We, in Sinn Féin, are calling for a clear, time-tabled and transparent roll-out of free GP care for all. Anything short of that will only serve to increase inequality. We also need to see this done in such a manner that at least no-one entitled to a full medical card under the current rules will lose any of the services provided under the card in the context of a free GP care-for-all system.
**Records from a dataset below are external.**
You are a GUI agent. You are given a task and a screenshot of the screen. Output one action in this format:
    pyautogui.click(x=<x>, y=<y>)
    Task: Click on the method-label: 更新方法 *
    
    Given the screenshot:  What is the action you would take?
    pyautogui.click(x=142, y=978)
I have tabled a parliamentary question for answer tomorrow in the course of Minister's questions on the process and formula used by the HSE to assess financial hardship in the case of discretionary medical cards. I have asked, in the interest of transparency, for the precise nature of this analysis for new applicants or those seeking to retain their medical cards and who have been diagnosed with motor neurone disease, MND. There can be no doubt that those with MND face significant financial hardship as a result of their progressive and terminal illness. As the PQ lottery has placed this question at No. 42 and beyond reach in tomorrow's brief engagement, I invite the Minister to share the detail of his answer this evening when he rises to respond.
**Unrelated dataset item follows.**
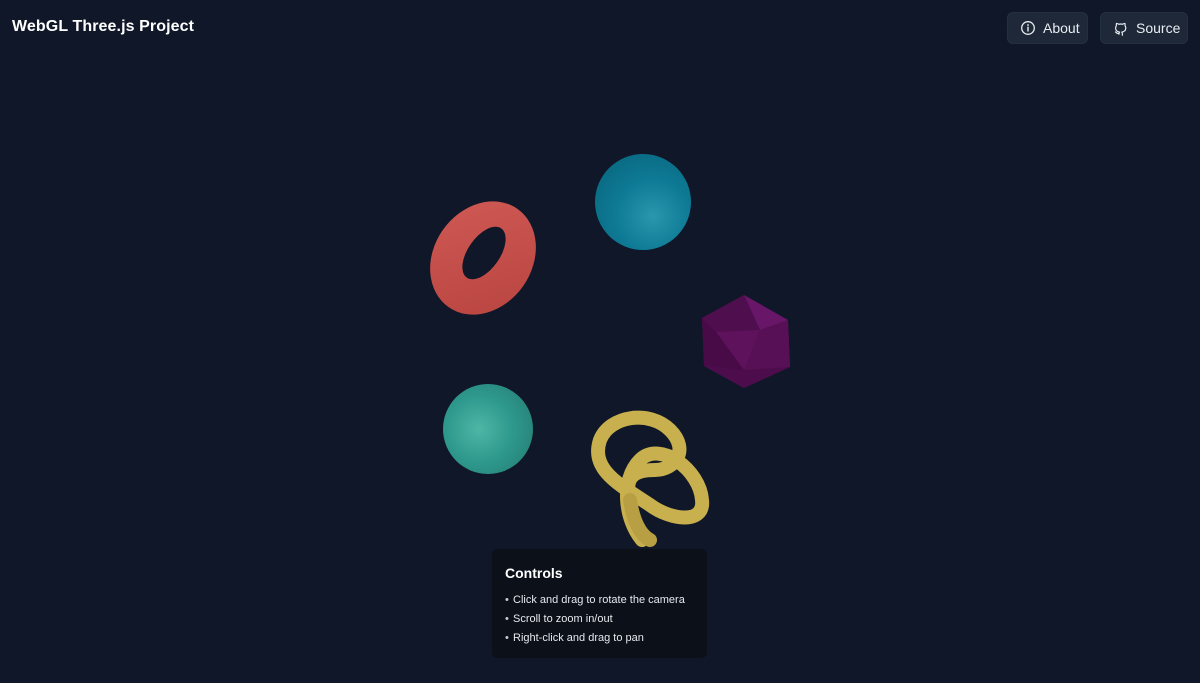  I want to click on icosahedron-object, so click(746, 342).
Would the Minister like to further comment on the most disturbing and insensitive practice of the medical card managers who repeatedly require those with life-limiting illnesses and permanent disabilities to respond to review after review, despite the ongoing progression of their illness and that they accept the reality that there is no recovery from their disablement? This compounds their hurt and pain and enrages their loved ones and carers.

What of those over 70, over 80 and beyond who, despite their range of infirmities and the steady deterioration of their general health, are regularly subjected to review after review, despite the false assurance on their card that it expires in 2016 or 2020? Why do this to our senior citizens? Why subject them to this constant worry and stress? Why subject them to the distress of having their medical cards taken from them? GP-only cards only go so far. The real issue for them is their medication supply and for many, it becomes a choice between their essential prescription drugs or heating in their home.

This morning I received a copy of a HSE client registration unit letter of the past two weeks. It advises that a couple and their dependent child who have had a GP-only card was being withdrawn because the calculation of their circumstances showed they exceeded the threshold for qualification by €3.17. The consequence of this decision for this family already shows in the strain in their faces and the fear that now occupies so much of their daily and nightly thoughts. Why do this to those who, across the board, have suffered so much from cuts and the austerity agenda of this and the previous Government?

We do not accept the Fianna Fáil amendment as it omits our call for a reversal of the cuts, as well as our call for people's entitlements and rights to health care to be clearly outlined in law. The previous three Fianna Fáil-led governments promised to do this in legislation, with a Bill listed for years but never published. They failed to deliver. The Minister's self-congratulatory amendment is a sad reflection of the ostrich approach to the crisis in health care delivery, especially the hardships being borne by tens of thousands of citizens across the State who have had their medical card withdrawn or their application refused despite their undoubted need.

We believe it is vital that we clearly set out in legislation people's entitlements to health care and, in line with the recommendation of the Constitutional Convention, we call on the Government to provide for an amendment to the Constitution to recognise the right to health care. Is ceart é an curam sláinte. Tá sé bunúsach. larraim ar gach Teachta ar gach taobh den Dáil seo tacú leis an run.